S’il pilote tout autour de la planète, Jérôme Clementz
n’en reste pas moins attaché à son massif vosgien, où il a créé l’Elsass
Enduro Tour en 2009. Une formule de quatre courses, dont pourrait
s’inspirer en 2013 un challenge au niveau international, là encore de
manière privée (l’Union cycliste internationale a renoncé à mettre sur
pied une Coupe du monde). Dans la tête du « Jey », les idées
bouillonnent. « Pauline a rejoint ma société pour reprendre la
compétition du Bluegrass Enduro Tour.
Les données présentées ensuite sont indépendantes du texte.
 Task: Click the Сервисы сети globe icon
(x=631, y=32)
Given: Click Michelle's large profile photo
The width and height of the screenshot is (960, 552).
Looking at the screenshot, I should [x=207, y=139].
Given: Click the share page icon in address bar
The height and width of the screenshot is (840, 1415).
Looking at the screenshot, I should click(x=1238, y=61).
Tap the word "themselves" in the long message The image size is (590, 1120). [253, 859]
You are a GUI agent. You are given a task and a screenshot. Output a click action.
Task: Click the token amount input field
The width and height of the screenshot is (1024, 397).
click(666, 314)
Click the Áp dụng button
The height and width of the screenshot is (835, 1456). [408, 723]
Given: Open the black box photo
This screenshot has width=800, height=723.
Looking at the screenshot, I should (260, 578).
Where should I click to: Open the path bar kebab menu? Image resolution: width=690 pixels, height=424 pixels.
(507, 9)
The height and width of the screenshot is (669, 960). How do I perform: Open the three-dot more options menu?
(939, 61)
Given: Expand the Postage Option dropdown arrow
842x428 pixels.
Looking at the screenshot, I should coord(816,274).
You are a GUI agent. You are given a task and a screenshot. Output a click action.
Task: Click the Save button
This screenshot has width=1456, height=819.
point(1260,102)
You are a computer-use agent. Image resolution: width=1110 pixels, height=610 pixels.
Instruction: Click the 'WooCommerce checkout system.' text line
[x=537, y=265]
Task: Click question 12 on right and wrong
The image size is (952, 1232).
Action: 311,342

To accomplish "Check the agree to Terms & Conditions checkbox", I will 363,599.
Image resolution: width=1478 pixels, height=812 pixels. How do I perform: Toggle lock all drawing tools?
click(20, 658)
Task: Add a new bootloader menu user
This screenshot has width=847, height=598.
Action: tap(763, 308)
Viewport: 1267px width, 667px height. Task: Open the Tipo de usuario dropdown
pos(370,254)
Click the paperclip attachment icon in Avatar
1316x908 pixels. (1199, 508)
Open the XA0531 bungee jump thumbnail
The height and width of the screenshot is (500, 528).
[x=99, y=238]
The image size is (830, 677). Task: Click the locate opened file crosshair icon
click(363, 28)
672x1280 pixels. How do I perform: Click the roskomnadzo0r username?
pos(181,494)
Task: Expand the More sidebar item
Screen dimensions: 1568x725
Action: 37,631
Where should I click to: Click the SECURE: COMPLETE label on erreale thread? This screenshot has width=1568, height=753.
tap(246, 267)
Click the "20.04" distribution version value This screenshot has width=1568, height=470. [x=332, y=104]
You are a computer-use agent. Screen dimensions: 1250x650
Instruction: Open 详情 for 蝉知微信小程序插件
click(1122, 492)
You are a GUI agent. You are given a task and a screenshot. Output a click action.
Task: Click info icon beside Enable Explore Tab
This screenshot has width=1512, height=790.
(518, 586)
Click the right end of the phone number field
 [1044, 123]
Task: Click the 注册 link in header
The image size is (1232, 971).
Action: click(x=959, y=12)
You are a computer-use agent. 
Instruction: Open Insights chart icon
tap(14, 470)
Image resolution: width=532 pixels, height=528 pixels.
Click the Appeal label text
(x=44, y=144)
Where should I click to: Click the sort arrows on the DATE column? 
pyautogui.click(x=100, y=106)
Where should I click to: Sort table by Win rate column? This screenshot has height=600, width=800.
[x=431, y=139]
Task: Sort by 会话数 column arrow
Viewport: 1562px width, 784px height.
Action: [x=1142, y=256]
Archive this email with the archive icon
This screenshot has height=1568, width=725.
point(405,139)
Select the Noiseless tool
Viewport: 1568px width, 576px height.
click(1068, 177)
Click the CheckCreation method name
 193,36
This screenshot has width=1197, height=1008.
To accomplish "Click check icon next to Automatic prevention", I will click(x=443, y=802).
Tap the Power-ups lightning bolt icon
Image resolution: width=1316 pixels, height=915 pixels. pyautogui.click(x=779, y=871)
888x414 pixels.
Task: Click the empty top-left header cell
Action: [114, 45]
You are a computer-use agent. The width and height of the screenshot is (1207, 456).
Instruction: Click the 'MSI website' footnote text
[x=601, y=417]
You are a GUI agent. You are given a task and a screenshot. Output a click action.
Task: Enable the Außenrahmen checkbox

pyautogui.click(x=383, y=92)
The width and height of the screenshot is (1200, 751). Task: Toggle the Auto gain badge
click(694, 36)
Les gens sont aussi demandeurs de
voyages à mettre en place. Et on a d’autres projets qui verront le jour
d’ici trois ans ».
L’Enduro attire de plus en plus de
compétiteurs, aguichés par ce compromis entre sport et nature. « Et la
relève arrive avec l’Alsacien Nicolas Lau, pilote Cube, qui commence
déjà à nous titiller, Rémy Absalon et moi », sourit-il.
Il reste
que la médiatisation de la discipline demeure toujours en marge du
cyclisme traditionnel. « Dans le VTT, on est bien mis en avant par les
marques dans le monde, car l’Enduro devient une discipline phare avec de
plus en plus de pratiquants, tempère « le Jey ». Mais comme ce n’est
pas officiel, on n’a pas le ‘’bling-bling’’ comme les JO. Les gens de
l’Enduro sont plus tournés vers la nature que la notoriété à la Voeckler
! C’est encore une discipline jeune et ce n’est pas facile pour tout le
monde, avec seulement les dix premiers mondiaux qui en vivent
correctement ». Le pionnier alsacien en fait donc partie. « Je n’ai pas
à me plaindre », lâche-t-il pudiquement.
L’Alsacien se réjouit
que le peloton des enduristes continue de grossir. « Quand nous avons
débroussaillé les chemins, nous étions les seuls en Europe. Maintenant,
d’autres pays suivent. Ça montre qu’on n’est pas complètement des
illuminés ».
À l’évidence, l’Enduro dispose en Jérôme Clementz d’un ambassadeur hors pair à la hauteur de son professionnalisme.